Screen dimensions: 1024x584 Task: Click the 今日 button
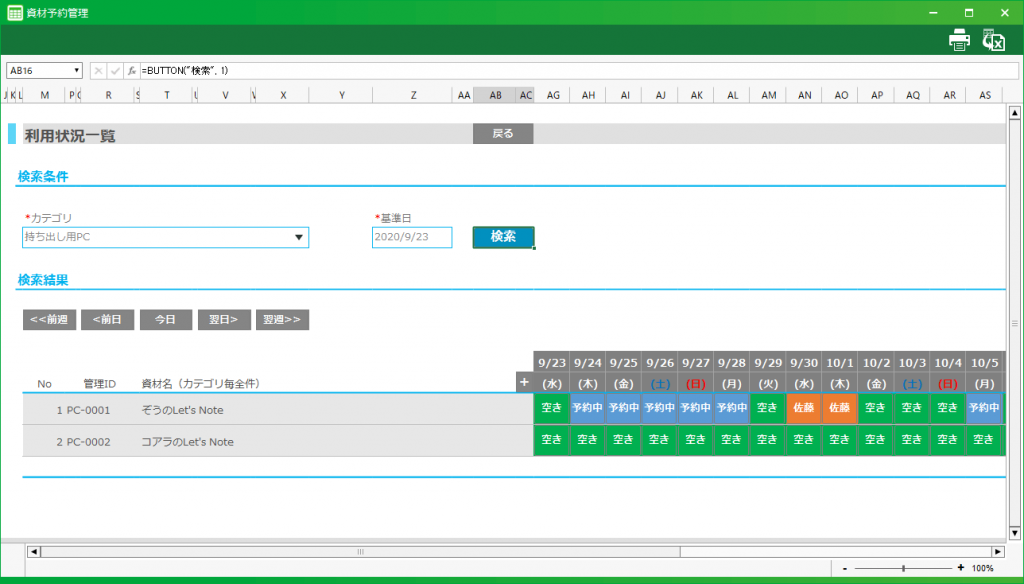click(x=165, y=319)
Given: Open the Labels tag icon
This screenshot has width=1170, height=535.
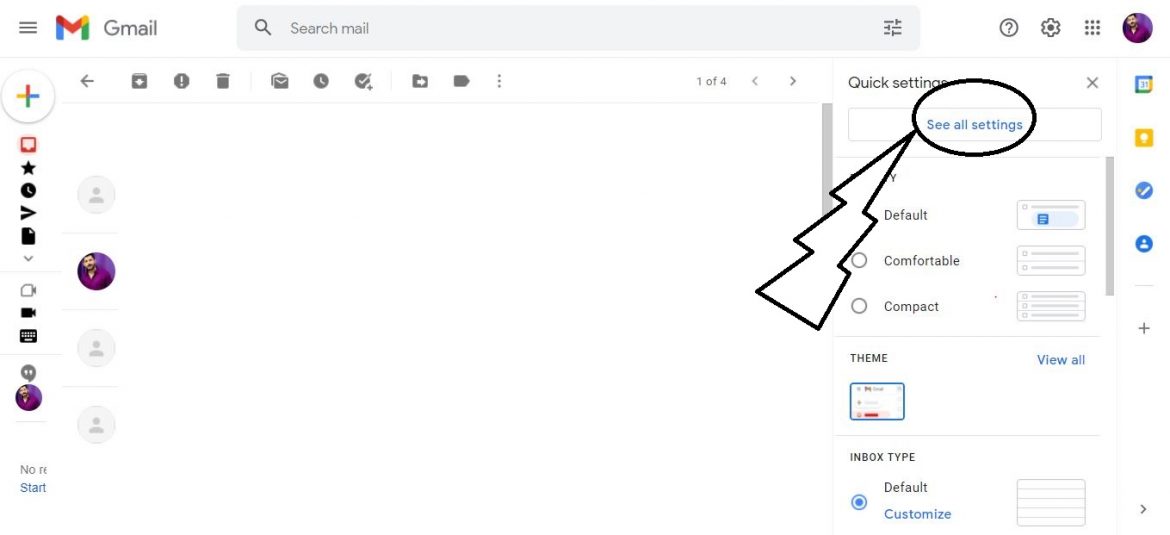Looking at the screenshot, I should click(x=461, y=81).
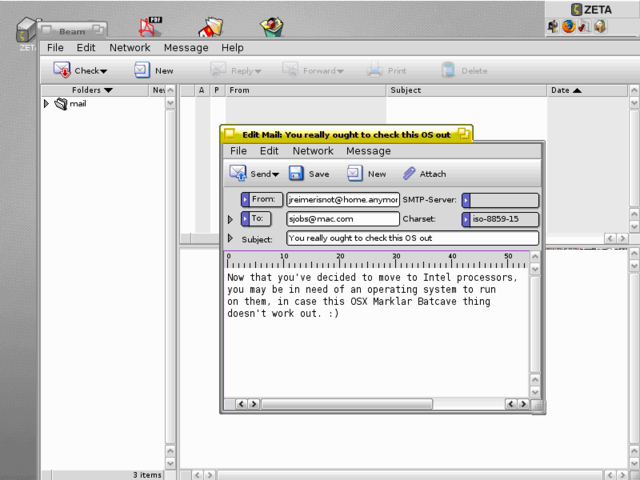Open the PDF application icon on the desktop
640x480 pixels.
[150, 26]
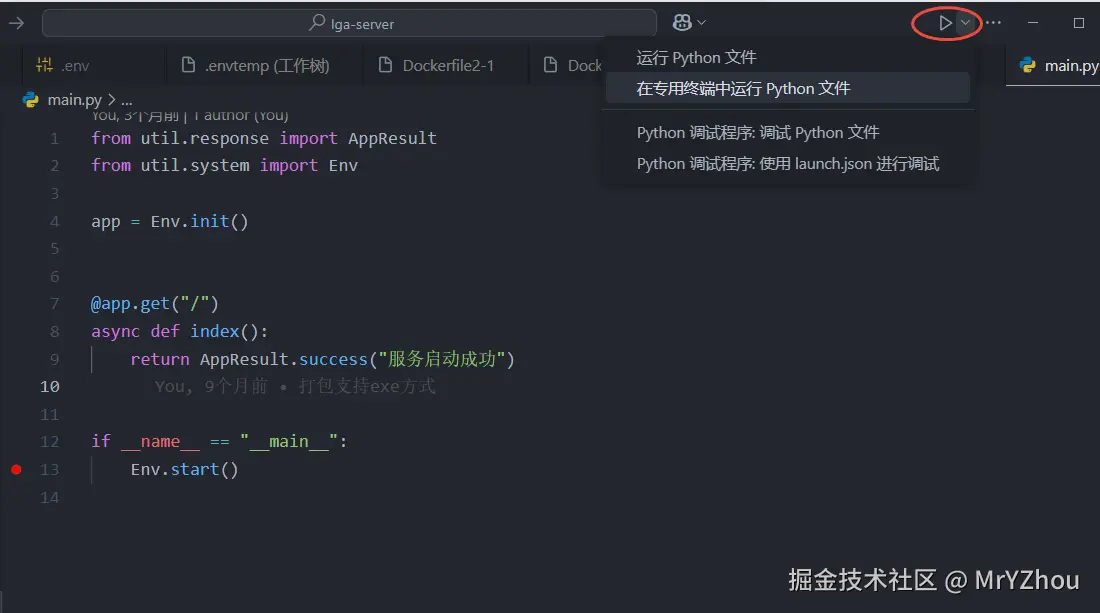The width and height of the screenshot is (1100, 613).
Task: Select '运行 Python 文件' menu item
Action: pos(697,57)
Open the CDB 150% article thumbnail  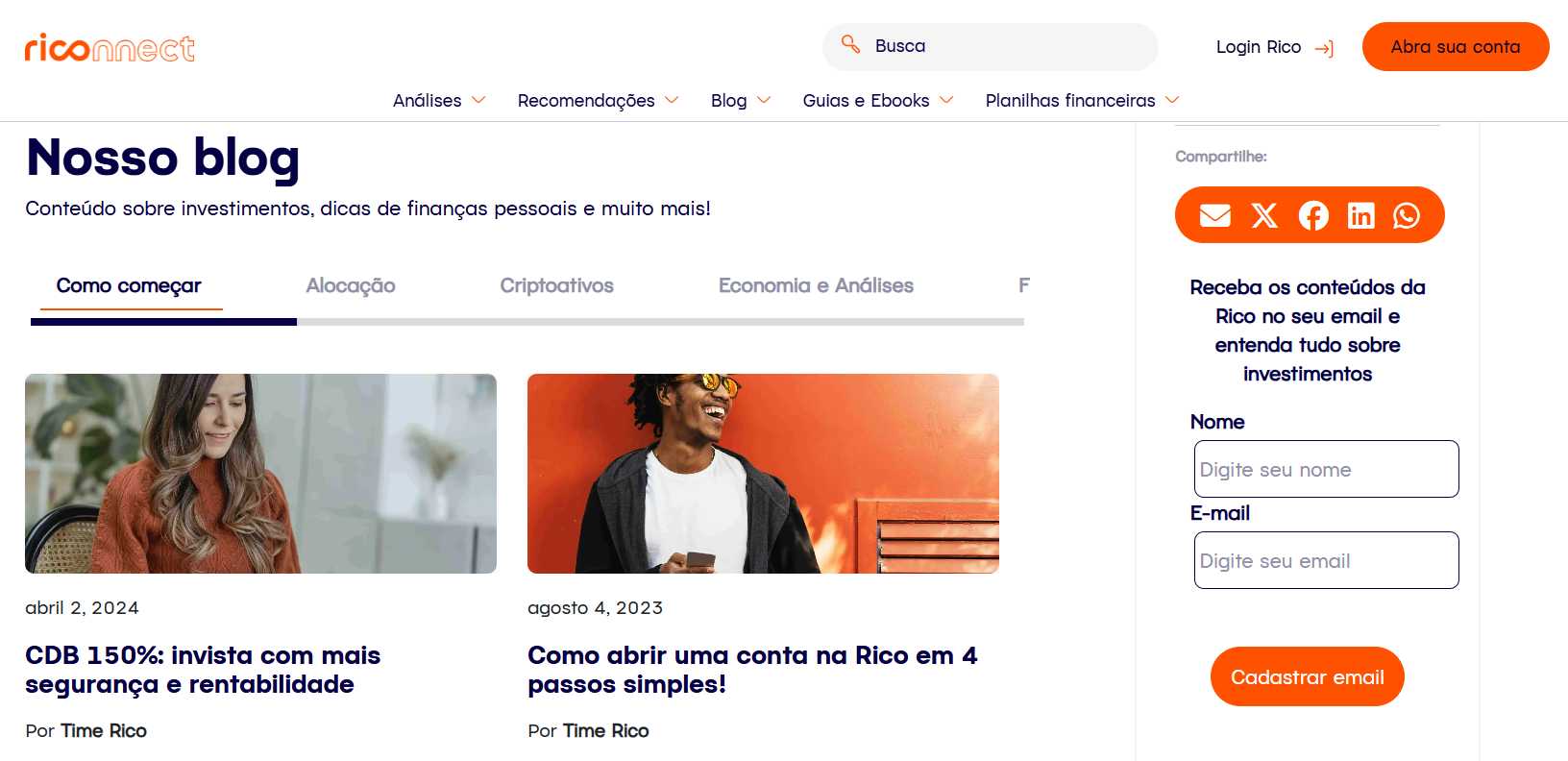pos(260,474)
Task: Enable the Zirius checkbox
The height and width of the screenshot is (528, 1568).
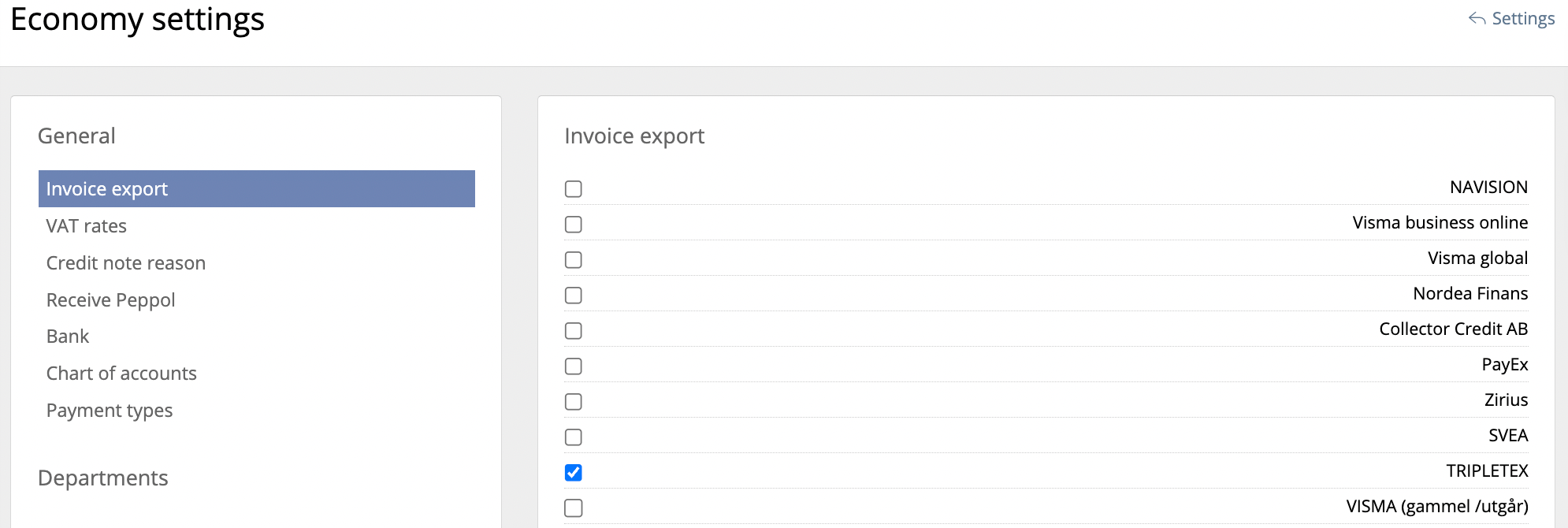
------------------------------
What is needed is an exact copy of the lines from the one containing "Task: Enable the Zirius checkbox" through the last line of the records, with every picture left out.

Response to the exercise:
Task: Enable the Zirius checkbox
The height and width of the screenshot is (528, 1568).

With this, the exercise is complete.